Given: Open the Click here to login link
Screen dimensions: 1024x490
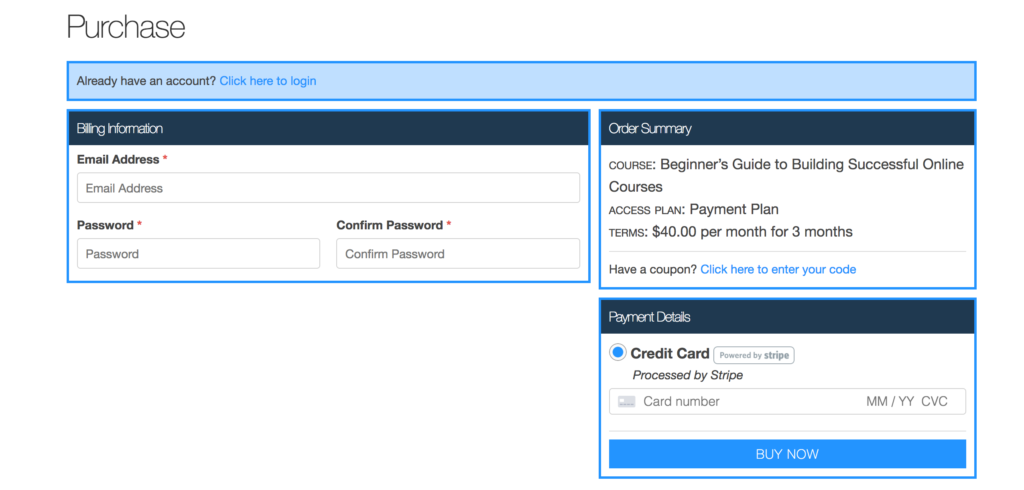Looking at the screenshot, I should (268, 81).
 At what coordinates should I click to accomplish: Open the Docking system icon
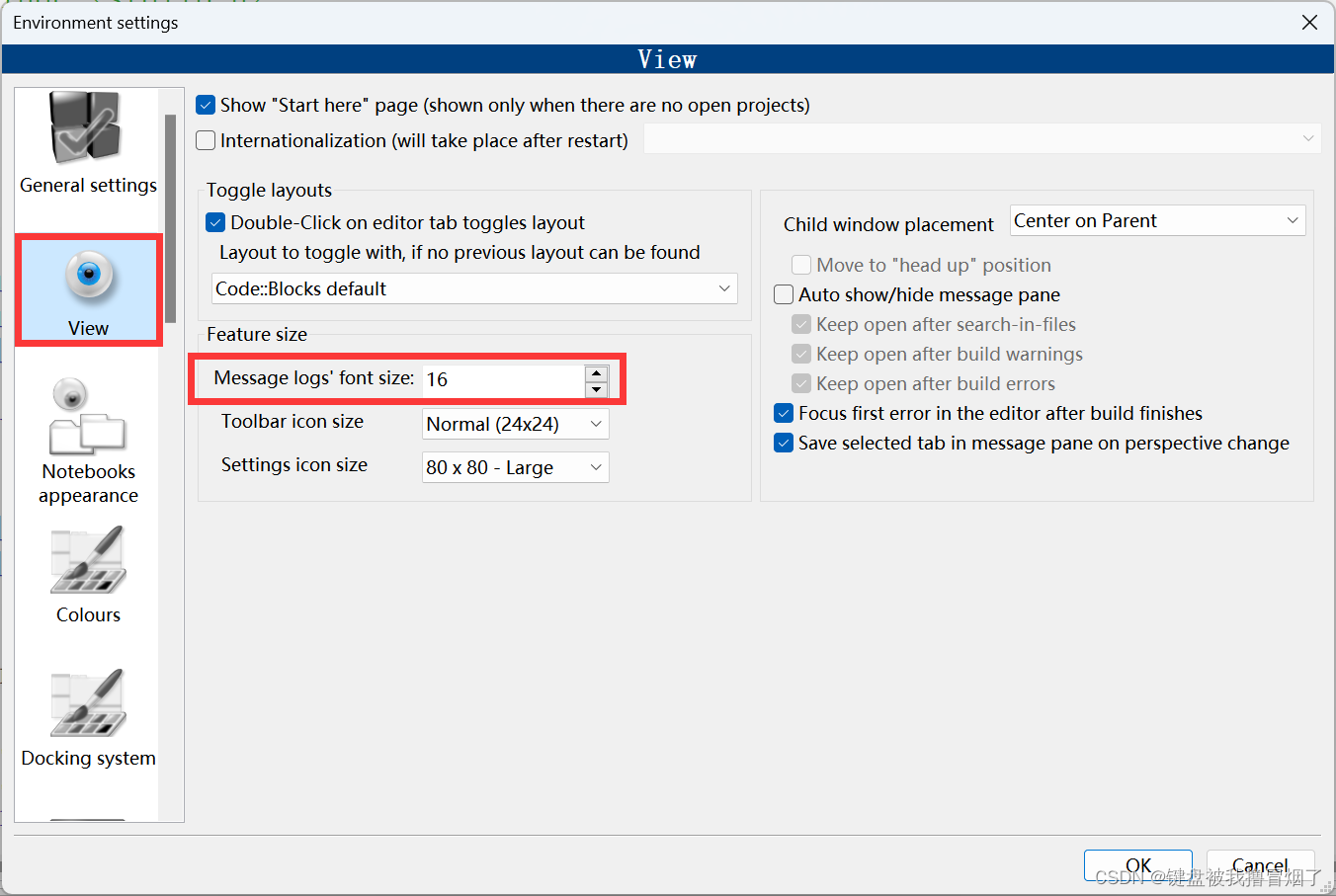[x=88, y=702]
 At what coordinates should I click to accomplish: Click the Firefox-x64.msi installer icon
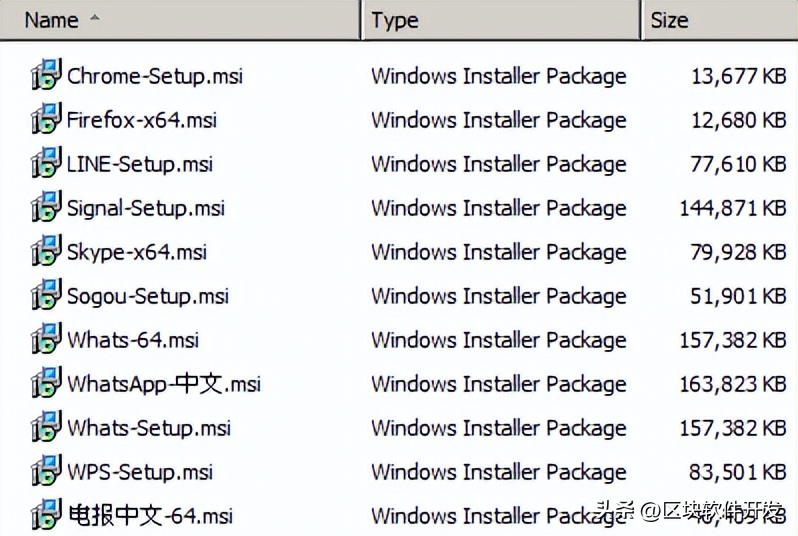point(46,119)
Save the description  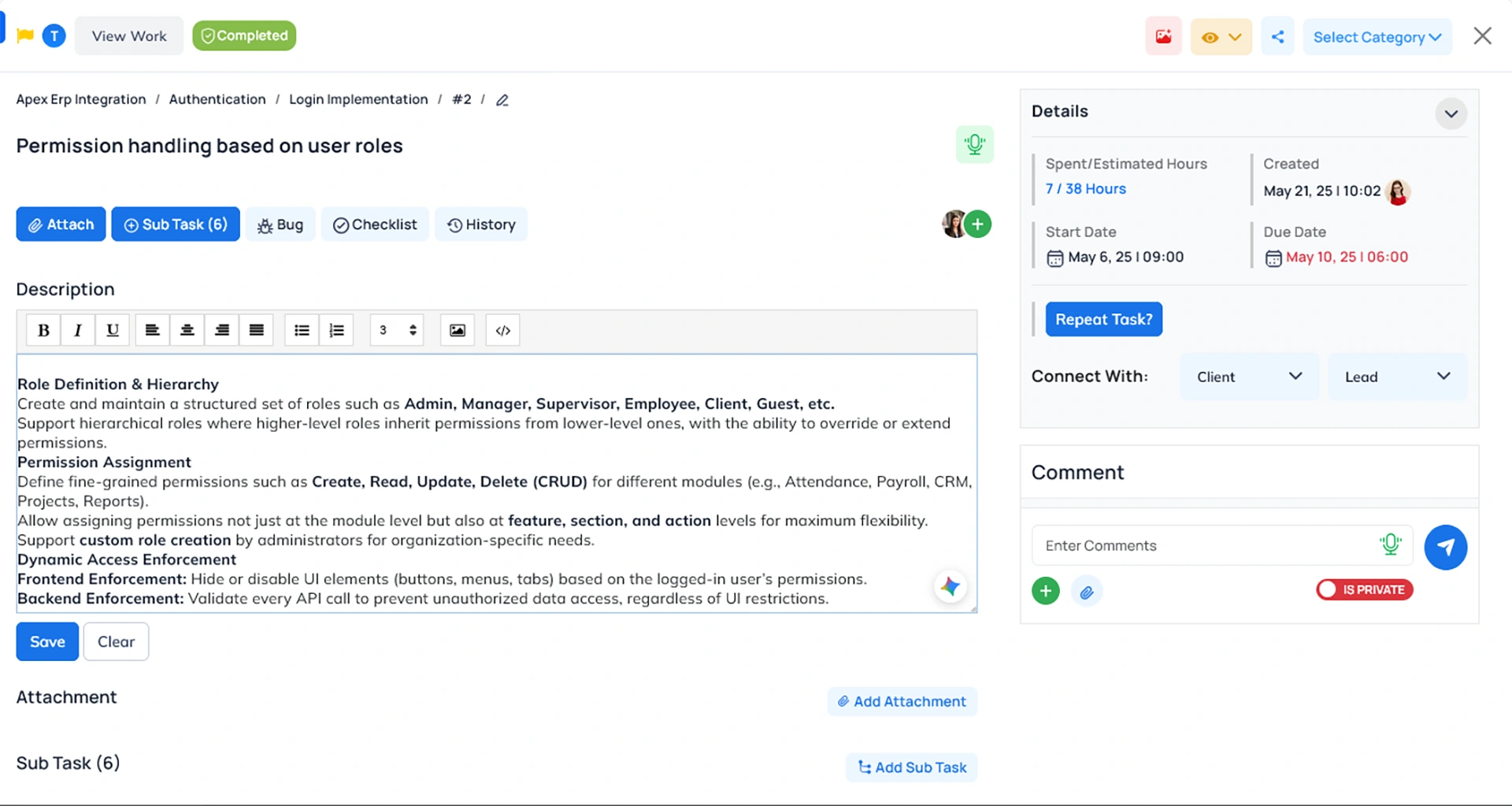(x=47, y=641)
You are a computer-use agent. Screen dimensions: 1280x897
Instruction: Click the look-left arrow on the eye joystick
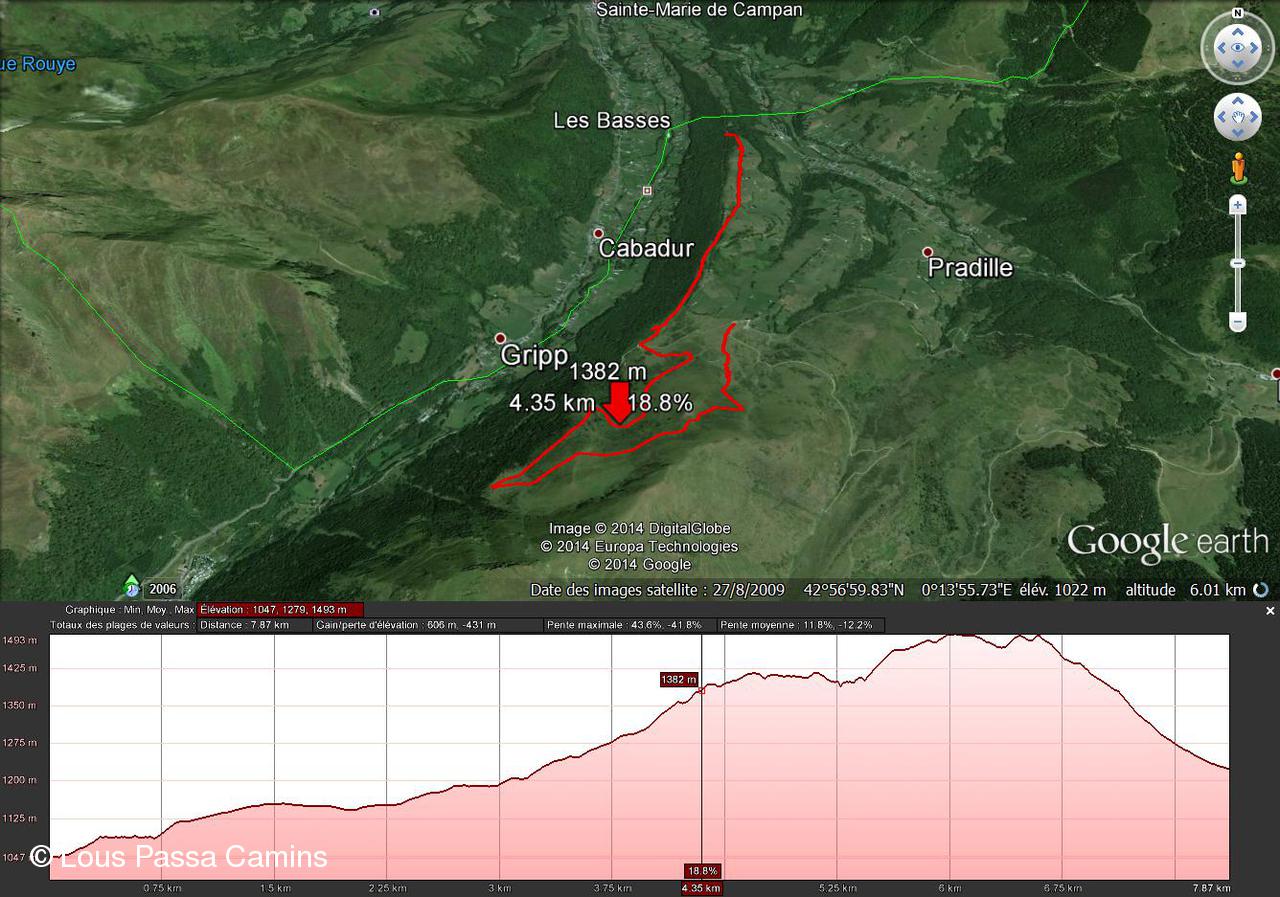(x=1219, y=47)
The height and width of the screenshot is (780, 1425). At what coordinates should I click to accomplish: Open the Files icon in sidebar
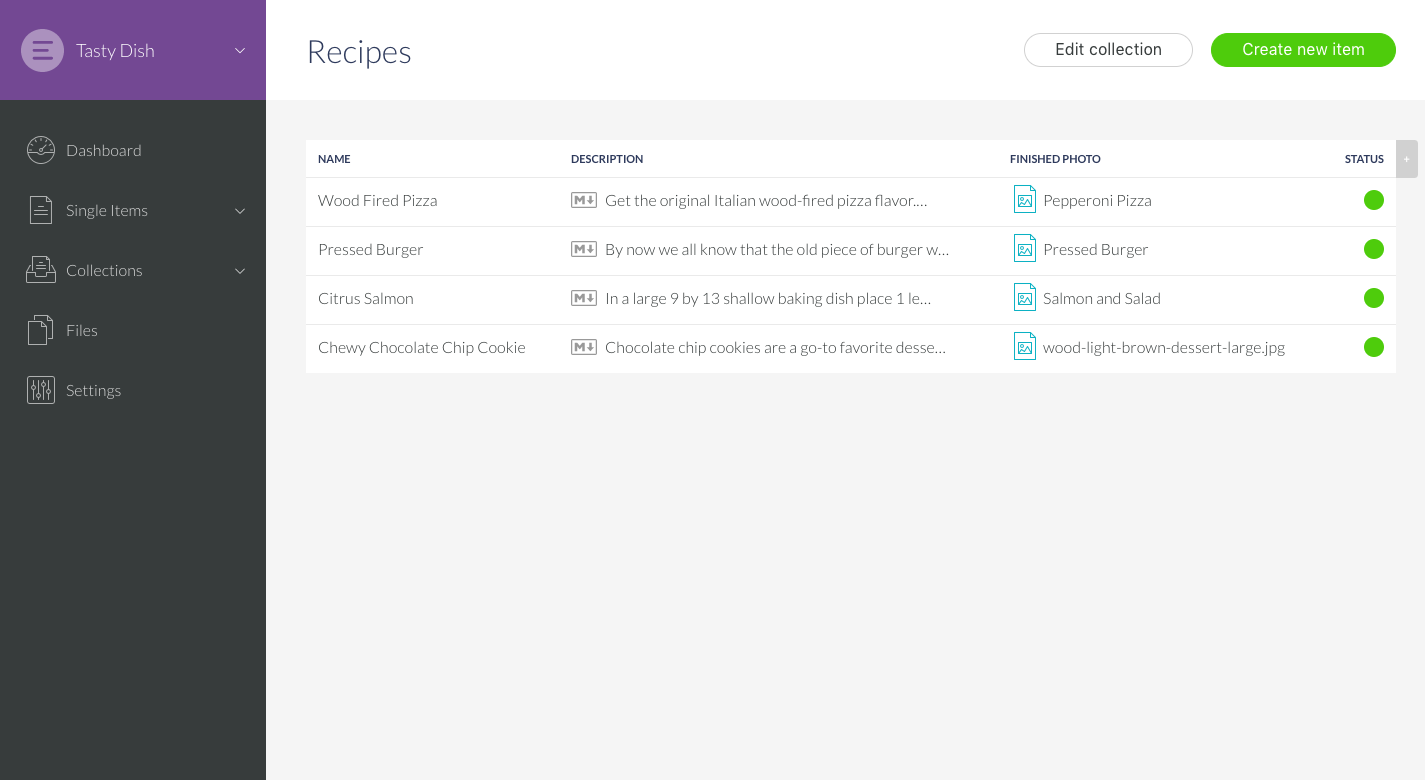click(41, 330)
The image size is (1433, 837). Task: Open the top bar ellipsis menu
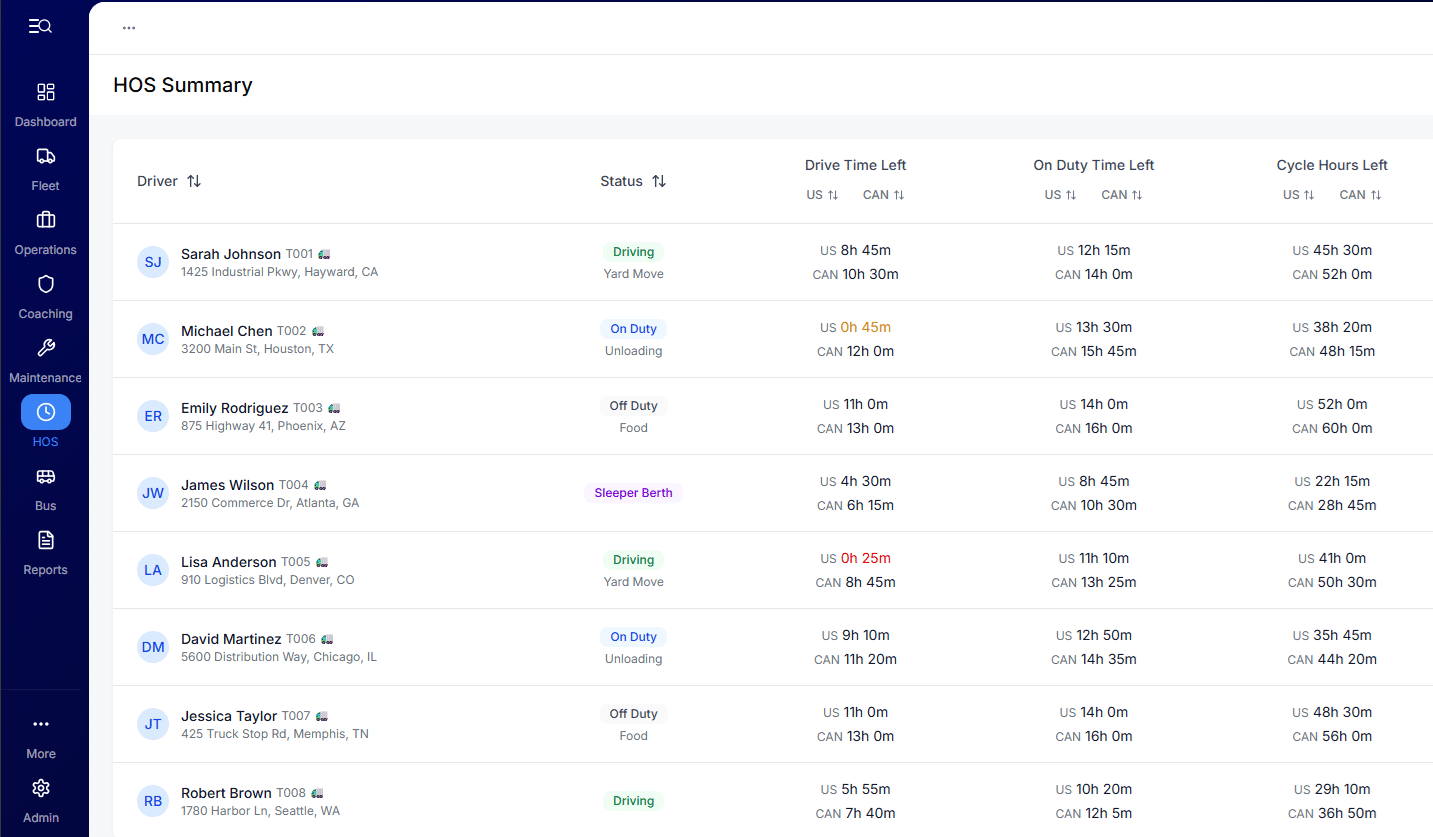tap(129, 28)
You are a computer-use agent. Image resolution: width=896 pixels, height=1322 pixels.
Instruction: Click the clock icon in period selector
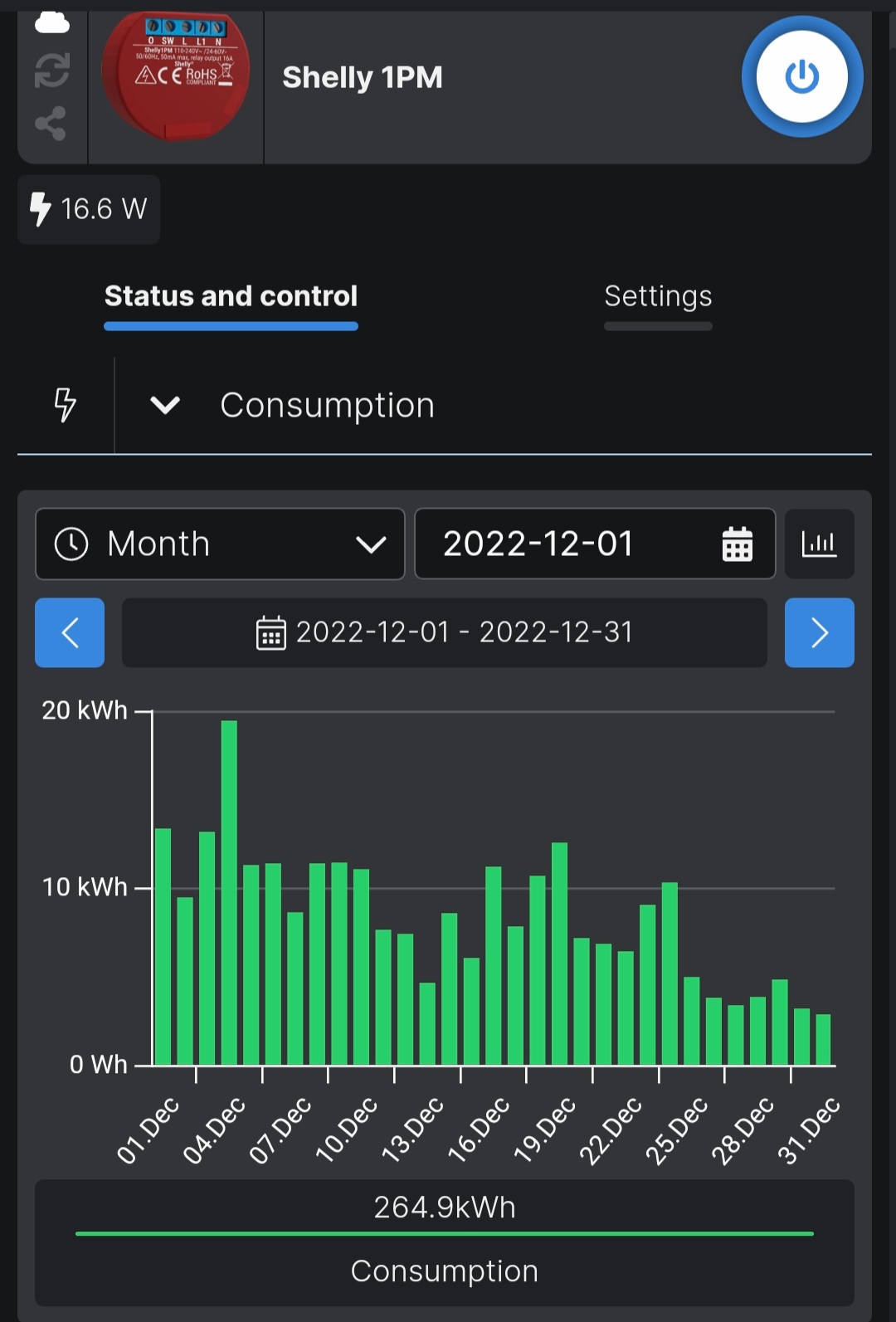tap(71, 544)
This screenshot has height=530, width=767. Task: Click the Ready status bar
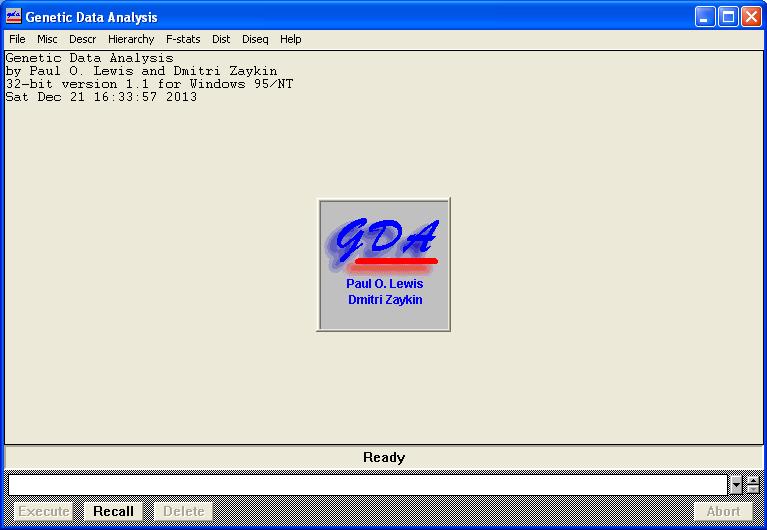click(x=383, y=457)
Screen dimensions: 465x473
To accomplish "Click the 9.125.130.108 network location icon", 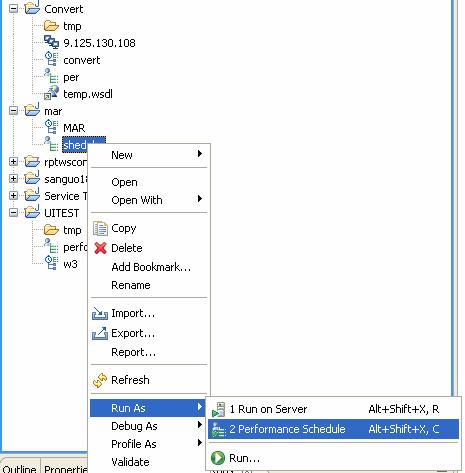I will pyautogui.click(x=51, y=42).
::::
=== Brief ===
Go through the listing above, and whenever a line holds the word "computer", copy it.

=== Problem solution ===
You are a computer-use agent. Screen dimensions: 1280x897
You are a computer-use agent. Image resolution: width=896 pixels, height=1322 pixels.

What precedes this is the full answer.